Today, not surprisingly, this being the island of the gods, is another day of celebration: Hari Raya Saraswati, when Balinese people pray and give thanks to the goddess of knowledge, creativity and enlightenment. Saraswati day is celebrated every six months according to the Balinese calendar, thus twice a year. It’s a major festival when adults and children dressed in traditional clothing, place offerings in schools, temples and on the streets.
Even though the act of reading is traditionally forbidden on this day, students bring books and offerings to their gurus (teachers), asking for knowledge and blessings.
I too might have done the same, might have brought a little gift to my teacher – my yoga teacher. But I am banned from class. Well, not exactly, and not by her. But, as of last week, I have been under strict instructions: until further notice, no massages, no swimming, no yoga. As in none, verboten, taboo, no exceptions and don’t even think about it.
What? No YOGA?! When I first heard those words, I felt my entire body seize then go limp. Like a drug addict, I mentally schemed to disregard those instructions, felt certain that I simply would be unable (unwilling?) to uphold this promise. What would my days be like without yoga? How would my body cope without a twice-weekly fix of Iyengar? I could already anticipate the withdrawal symptoms. It was out of the question.
Then, last Saturday morning, arriving early to class, I explained the situation to my teacher, told her I didn’t think I could abide by those prohibitions, least of all backing out of yoga. She listened quietly, and finally told me that I was welcome to come to class and do as I wanted; I would figure out myself if and when it was advisable for me to stop.
I entered the studio, unfurled the mat, lay on my back with a bolster and blanket cushioning my backside. I closed my eyes and breathed, waiting for the class to begin. Ten seconds hadn’t passed when an extraordinary image suddenly materialized before my eyes, crystal-clear, so startling me that when the message clicked, the floodgates opened to tears.

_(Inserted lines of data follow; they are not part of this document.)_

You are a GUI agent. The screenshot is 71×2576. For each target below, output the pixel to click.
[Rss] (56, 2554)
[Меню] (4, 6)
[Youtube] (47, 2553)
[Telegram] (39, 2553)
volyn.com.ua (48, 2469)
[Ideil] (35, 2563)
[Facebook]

It was a scene of a farm (not a Balinese farm, more like a North American style), the barn and a towering silo catching my attention front and center. It was a slight derivation, but still: The silo referred to the silo effect – taken from the idea that each farm storage silo is designated for one specific grain. The integrity of the grains (ie information or actions) in each silo must be kept intact. I immediately understood: By tacit agreement, I had entered a silo which meant I was implicitly expected to comply. This ‘silo’ had to be isolated, kept pure in intent and action so as not to be ‘infected’ with materials, guidance, rules or activities from another.
And so, I remained horizontal, almost immobile for the remainder of the class. A couple of very gentle twists, very slow movements, and a whole lot of corpse pose.
This morning, I took a short cut to the organic market, walking through the grounds the yoga studio. As I watched the class begin and heard Christine’s voice, my insides rumbled. Signs of withdrawal. She waved when she saw me walk by, so I tentatively waved back. But on my return walk, I couldn’t bear to look again. My body craved the mat, the bolster, the ropes.
I came home, lay on my bed, and looking straight in front of me, the student gave thanks to her teacher in absentia.